Please do not feel guilty about being a student or that you are not helping enough. I am sure you are doing all you can. And being a student is very important. You need the education to build your life. And you need school to help distract you from all the illness in your family. You might want to talk to your mom's doctor. Just to assure yourself that everything possible is being done for her. Other then that it sounds like you are doing everything possible. And I am sure your parents appreciate it and love you for it.
 
#3
It's good to care about others, and especially family members that you care about who are in need.

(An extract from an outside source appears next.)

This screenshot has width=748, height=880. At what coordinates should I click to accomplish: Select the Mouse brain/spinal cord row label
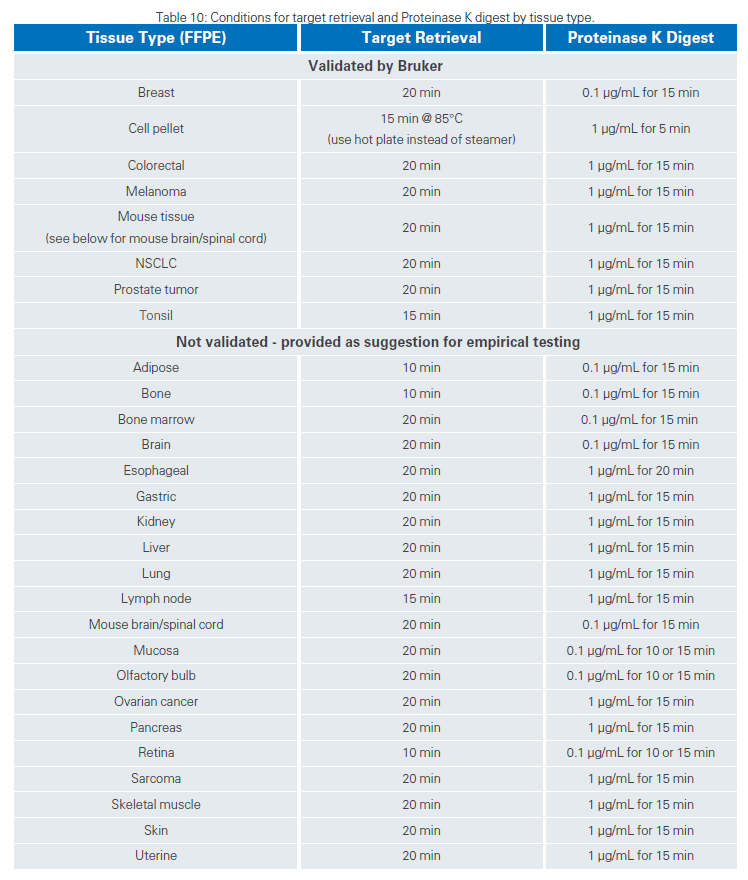pyautogui.click(x=156, y=625)
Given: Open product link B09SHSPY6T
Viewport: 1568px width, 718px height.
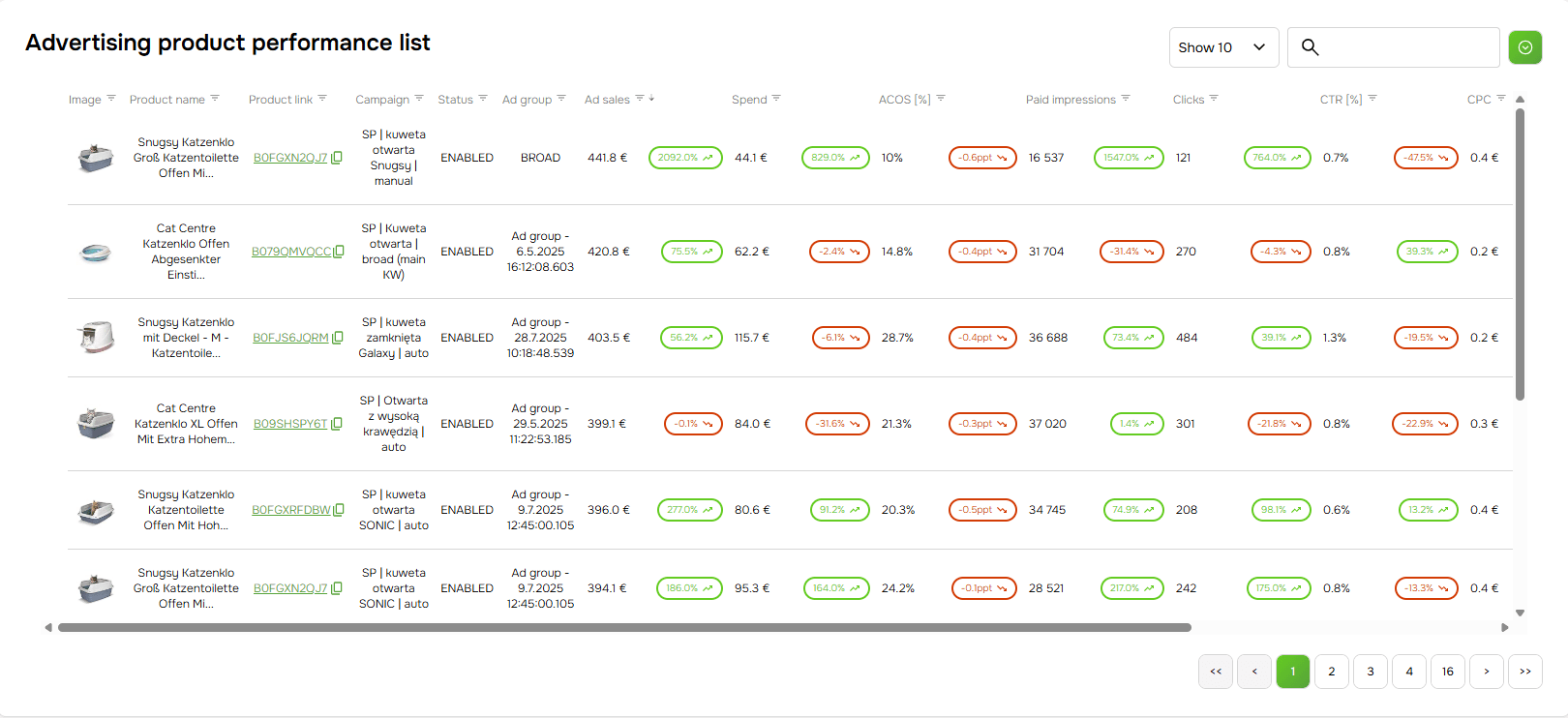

There needs to be a balance though between giving to others and taking care of yourself. There's really not much that you can do about your parents' health. I think it's ok to let them know that you love them and wish them the best without letting the stress of the situation bring you down.
 
#4
You are a very brave student and I congratulate you on seeing that there are others out there who need to be supported. In this case, your parents are the ones who you are supporting. There is nothing wrong with your desires as a student but what you do is share those victories with your mom and maybe with your dad. That is very important to them to hear. Here is what you are providing your parents, hope, they see you succeed and they see that the children they raised care about them. They love that you are being successful which gives them strength. A parent's role is to equip their children for the success and failures of life, but what they are seeing in you is they were successful. That is the hope you are providing for your, mom and dad. We all face trials and struggles from our life journey, but we click and work at remembering the positive influences in our lives which creates joy within us. So keep sharing your victories and share with your parents how successful you are becoming and give them the peace of knowing that their child will be able to face the future presented to them.
 
#5
@ConfidenceBuilder @may71 @SillyOldBear Hello, thank you for replying to me. It feels good to know others understand you and/or show sympathy, especially when you haven't told anyone about your situation yet. I think the idea of talking to her doctors sounds good. I might hit up other doctors as well, just to be perfectly informed. The past few days I started trying to be more optimistic about my mother's future and I'm kind of more grateful after realizing it could be much, much worse. I guess I still need to work a lot on creating a balance between my main focuses, family and school, though. Otherwise they're making me feel even more anxious. Thanks again for reading&writing.
 

SillyOldBear

So very tired of everything.
Staff Alumni
#6
Sounds like you are really on the right track. Extra opinions to make sure all possible is being done for your mom is an excellent idea. Creating balance is difficult. I did the work and going to school at the same time bit. Very tiring. I wound up taking one quarter off. Maybe you could do that if things get to be too much. Just make sure you do go back to school though, if you take time off.